Rods: 50- to 80-pound conventional stand-up; 40- to 80-pound-class spinning rods.
Reels: Heavy duty spinning reels with exceptional drag durability and high line capacity; 50- and 80-pound-class conventional trolling reels.
Lines: Spinning, 80-pound braid; trolling, 130-pound hollow-core Spectra backing with 150 yards of 130-pound mono top shot.
Lures and baits: RonZ 1,Hogy or Slug-Go plastics; Ocean Lures, 2 Yo-Zuri mackerel poppers; Rapala X-RAP Magnum 3 and Mann’s diving plugs; chuggers; rigged mackerel, menhaden and ballyhoo for trolling.
Other: Use Braid or AFTCO stand-up strap adapter with harness for spinning tackle.
Bluefins on the Fly
First Light has specialized in fly-fishing for bluefin tuna.

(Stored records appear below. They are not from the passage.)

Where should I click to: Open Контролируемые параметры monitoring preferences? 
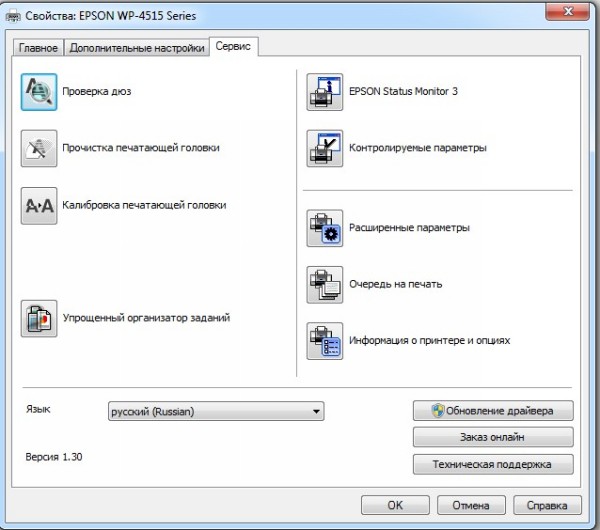pyautogui.click(x=324, y=148)
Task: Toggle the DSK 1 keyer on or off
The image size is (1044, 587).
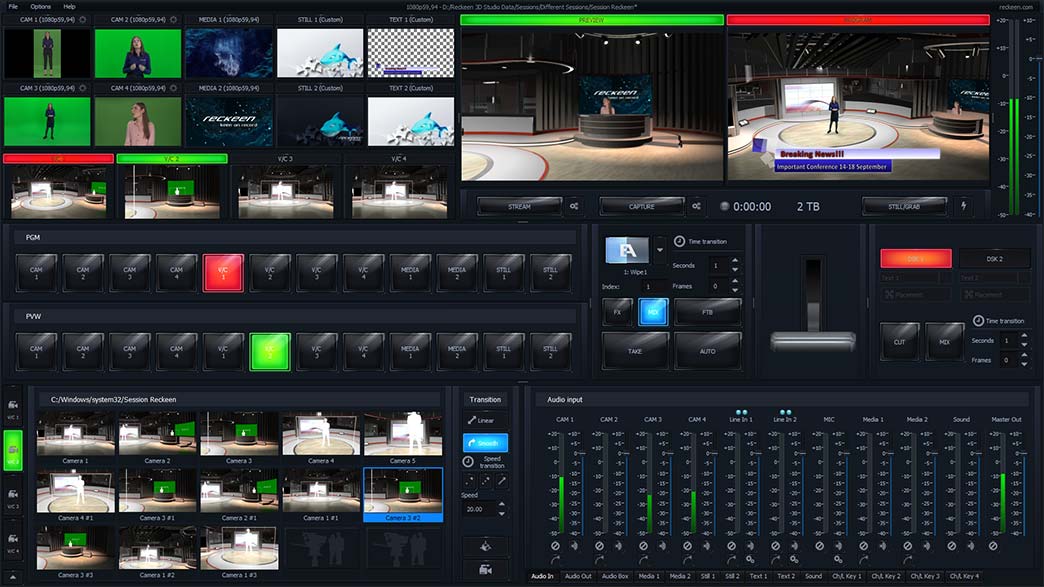Action: (x=915, y=258)
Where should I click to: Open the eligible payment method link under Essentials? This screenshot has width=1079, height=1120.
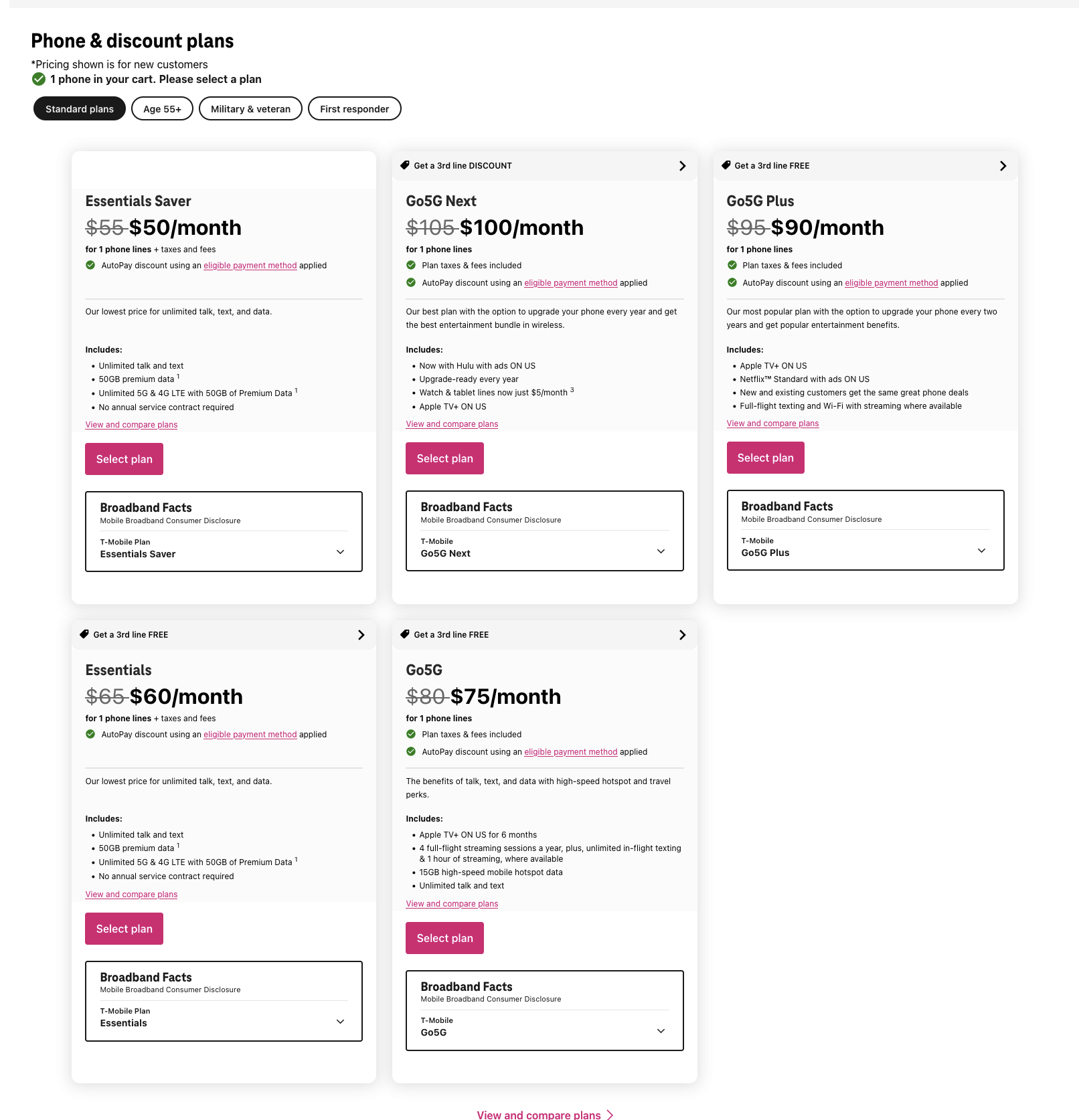click(x=250, y=734)
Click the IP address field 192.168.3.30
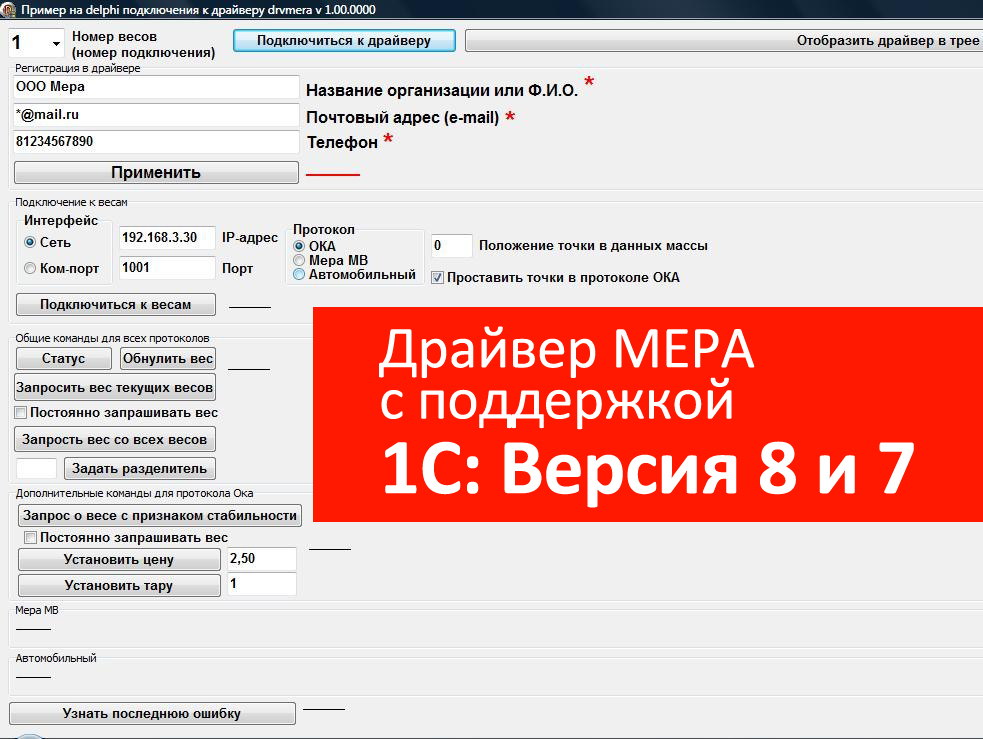The image size is (983, 739). [166, 238]
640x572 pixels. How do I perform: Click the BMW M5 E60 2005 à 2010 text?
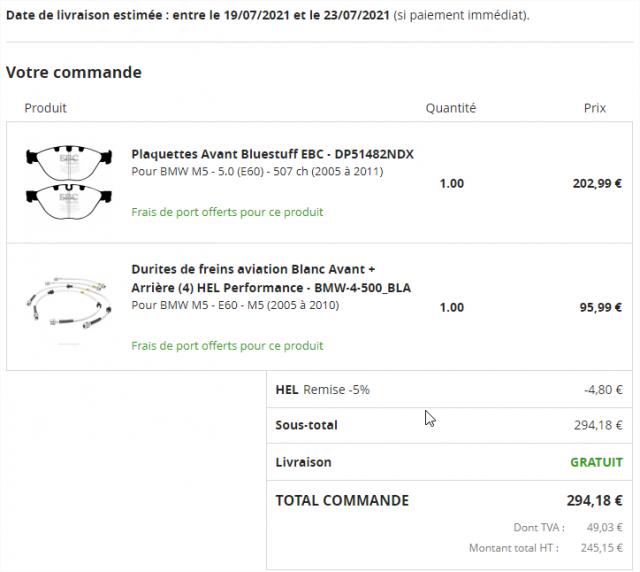[x=235, y=305]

Spingler says often the most difficult bluefins are the big ones feeding on small baits. The advantage to flies is you can mimic these small baitfish. However, the past couple of years have seen the year class of fish that returns a bit too robust for fly rods.
“We have not done a lot since the fish have gotten so big,” says Spingler. “But when we fly-fish, we use 14-weight Sage and Winston rods, Tibor Gulfstream or Pacific reels, and at least 20-pound tippet, and usually 30-pound. We load the reels with 65- or 80-pound test gelspun backing.”
Typically they use RIO Leviathan lines, which feature a 600-grain shooting head and a 70-pound-test core. “Some people fish intermediate and floating lines, but they are so thick they are not aerodynamic,” he says. “With the shooting head, you can roll-cast a 3-inch bunker or 10-inch mackerel fly effectively.”
This year the fish returning to feed on Stellwagen Bank are expected to be over 73 inches, which makes them saleable. As there is a vibrant global market for bluefin tuna, the line between commercial and recreational fishing often blurs when the tuna get big enough to sell. Special regulations apply, and rules governing each fishing season, which begins June 1, are published in May. For current information, go to www.hmspermits.noaa.gov.
What: Bluefin tuna.
Where: Stellwagen Bank, out of Boston and Gloucester.
Who: Capt. Derek Spingler and partner Nat Moody of First Light Anglers are pioneers in light-tackle tuna fishing. From their nimble 26-foot center console, their run-and-gun tactics have revolutionized the sport on Stellwagen. They work in close cooperation with Capt. Collin MacKenzie of Karen Lynn Charters, whose traditional Down East-style boat puts just as many tuna in the cockpit.